**EXERCISE 1:**
Answer these from the Lab Girl book description:
(a) Which Knopf Doubleday imprint is listed above the title?
(b) How many laboratories has Hope Jahren built?
(c) Where did Jahren spend her childhood?
**EXERCISE 2:** Print the passage of the Lab Girl book description starting with "Acclaimed scientist Hope" and going on through "so much more.", with no change to any word or mark.

**SUPPLIED TEXT:**

Knopf Doubleday Publishing Group

Knopf




Lab Girl

By Hope Jahren

About the Book:

An illuminating debut memoir of a woman in science; a moving portrait of a longtime friendship; and a stunningly fresh look at plants that will forever change how you see the natural world
 
Acclaimed scientist Hope Jahren has built three laboratories in which she’s studied trees, flowers, seeds, and soil. Her first book is a revelatory treatise on plant life—but it is also so much more.

Lab Girl
is a book about work, love, and the mountains that can be moved when those two things come together. It is told through Jahren’s remarkable stories: about her childhood in rural Minnesota with an uncompromising mother and a father who encouraged hours of play in his classroom’s labs; about how she found a sanctuary in science, and learned to perform lab work done “with both the heart and the hands”; and about the inevitable disappointments, but also the triumphs and exhilarating discoveries, of scientific work.

**INFORMATION SHOWN:**
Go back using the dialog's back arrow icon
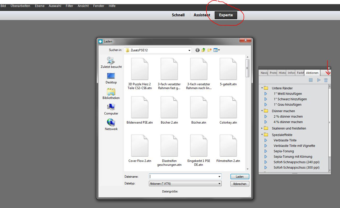[197, 50]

**RIGHT ANSWER 1:**
(a) Knopf
(b) Three
(c) In rural Minnesota

**RIGHT ANSWER 2:**
Acclaimed scientist Hope Jahren has built three laboratories in which she’s studied trees, flowers, seeds, and soil. Her first book is a revelatory treatise on plant life—but it is also so much more.